Oracle's Fast-Start Failover feature enables automatic failover to a standby database when the primary database fails, ensuring quick and reliable business recovery. By deleting pods to simulate node failure, we can check if the Oracle standby node is automatically promoted to primary. For example, when deleting the current primary node my-oracle-oracle-0, after a few seconds, my-oracle-oracle-1's role changes to primary, while my-oracle-oracle-0 rejoins the cluster with a secondary role.

During this process, KubeBlocks continuously maintains role detection for Oracle to ensure the service cluster state recovers quickly and provides normal external services.

Additionally, KubeBlocks designs various abnormal scenarios for supported databases using Chaos Mesh to verify database high availability.
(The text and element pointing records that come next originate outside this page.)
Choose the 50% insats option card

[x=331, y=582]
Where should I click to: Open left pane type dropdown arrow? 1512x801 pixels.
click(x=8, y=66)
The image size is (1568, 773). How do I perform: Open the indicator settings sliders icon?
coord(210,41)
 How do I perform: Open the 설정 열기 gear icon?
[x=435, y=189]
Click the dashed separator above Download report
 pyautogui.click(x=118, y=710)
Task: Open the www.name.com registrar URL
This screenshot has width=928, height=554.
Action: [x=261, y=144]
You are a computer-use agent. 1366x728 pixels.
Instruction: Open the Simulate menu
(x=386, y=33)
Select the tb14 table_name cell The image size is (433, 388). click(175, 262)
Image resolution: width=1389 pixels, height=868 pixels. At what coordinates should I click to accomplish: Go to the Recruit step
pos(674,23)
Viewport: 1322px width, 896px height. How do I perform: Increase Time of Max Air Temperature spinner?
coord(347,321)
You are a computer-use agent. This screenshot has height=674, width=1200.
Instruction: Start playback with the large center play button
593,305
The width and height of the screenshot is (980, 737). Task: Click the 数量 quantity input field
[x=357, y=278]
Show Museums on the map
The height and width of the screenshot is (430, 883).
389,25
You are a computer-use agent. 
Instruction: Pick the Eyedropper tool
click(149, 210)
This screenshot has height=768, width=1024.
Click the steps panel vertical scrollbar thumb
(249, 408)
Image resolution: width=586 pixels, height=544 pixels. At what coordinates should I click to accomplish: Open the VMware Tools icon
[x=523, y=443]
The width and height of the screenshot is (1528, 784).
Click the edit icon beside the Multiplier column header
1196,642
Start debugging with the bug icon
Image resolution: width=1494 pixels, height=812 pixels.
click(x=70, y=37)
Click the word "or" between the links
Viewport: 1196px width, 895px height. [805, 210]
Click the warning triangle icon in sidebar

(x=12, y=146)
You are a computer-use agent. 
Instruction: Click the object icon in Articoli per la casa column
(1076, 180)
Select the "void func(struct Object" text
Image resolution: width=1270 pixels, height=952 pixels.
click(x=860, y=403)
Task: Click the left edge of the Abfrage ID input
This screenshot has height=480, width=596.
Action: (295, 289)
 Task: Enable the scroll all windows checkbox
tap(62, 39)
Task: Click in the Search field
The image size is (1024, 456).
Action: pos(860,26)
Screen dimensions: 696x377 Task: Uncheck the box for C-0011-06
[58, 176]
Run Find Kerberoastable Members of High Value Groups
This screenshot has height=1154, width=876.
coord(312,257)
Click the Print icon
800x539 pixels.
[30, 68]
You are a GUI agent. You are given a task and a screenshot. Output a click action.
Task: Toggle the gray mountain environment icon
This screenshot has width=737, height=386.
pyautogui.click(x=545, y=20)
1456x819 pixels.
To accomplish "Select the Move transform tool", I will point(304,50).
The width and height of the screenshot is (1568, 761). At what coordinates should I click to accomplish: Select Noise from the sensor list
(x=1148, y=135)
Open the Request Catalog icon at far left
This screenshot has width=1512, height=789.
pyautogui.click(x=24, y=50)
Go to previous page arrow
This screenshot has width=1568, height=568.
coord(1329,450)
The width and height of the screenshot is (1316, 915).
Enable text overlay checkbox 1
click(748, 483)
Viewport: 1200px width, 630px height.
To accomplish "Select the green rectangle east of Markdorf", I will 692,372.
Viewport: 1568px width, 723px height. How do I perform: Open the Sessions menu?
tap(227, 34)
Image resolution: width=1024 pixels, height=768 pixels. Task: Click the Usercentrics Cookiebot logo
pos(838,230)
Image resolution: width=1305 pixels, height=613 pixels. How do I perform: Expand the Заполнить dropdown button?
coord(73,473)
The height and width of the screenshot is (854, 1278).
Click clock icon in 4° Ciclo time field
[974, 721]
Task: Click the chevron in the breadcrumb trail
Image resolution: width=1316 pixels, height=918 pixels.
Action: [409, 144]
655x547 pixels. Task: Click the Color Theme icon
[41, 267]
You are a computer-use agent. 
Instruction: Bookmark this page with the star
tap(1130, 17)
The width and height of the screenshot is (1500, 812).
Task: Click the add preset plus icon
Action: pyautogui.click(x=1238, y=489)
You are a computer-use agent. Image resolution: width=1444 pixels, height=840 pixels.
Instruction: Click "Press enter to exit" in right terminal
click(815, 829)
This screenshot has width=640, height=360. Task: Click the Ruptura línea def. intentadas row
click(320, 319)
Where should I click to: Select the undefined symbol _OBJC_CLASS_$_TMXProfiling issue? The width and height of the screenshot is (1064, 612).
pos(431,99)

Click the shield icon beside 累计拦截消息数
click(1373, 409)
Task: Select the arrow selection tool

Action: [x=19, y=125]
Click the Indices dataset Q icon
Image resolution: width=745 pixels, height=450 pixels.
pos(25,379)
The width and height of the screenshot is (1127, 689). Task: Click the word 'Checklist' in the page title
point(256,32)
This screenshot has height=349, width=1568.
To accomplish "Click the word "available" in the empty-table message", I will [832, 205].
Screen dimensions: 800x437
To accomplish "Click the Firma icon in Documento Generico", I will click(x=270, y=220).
For details, see: Practical Experience in Validating KubeBlocks Addon Availability with Chaos Mesh.

Backup and Recovery

Backup is key to data protection. In KubeBlocks, using predefined backup methods, you can create a full backup by simply applying the following YAML:

kubectl apply -f - <<EOF
apiVersion: dataprotection.kubeblocks.io/v1alpha1
kind: Backup
metadata:
  name: my-oracle-cluster-backup
spec:
  backupMethod: oracle-rman
  backupPolicyName: my-oracle-oracle-backup-policy
  deletionPolicy: Delete
EOF

This will call Oracle's rman tool to perform a full backup of the current cluster and upload the resulting backup to the specified storage.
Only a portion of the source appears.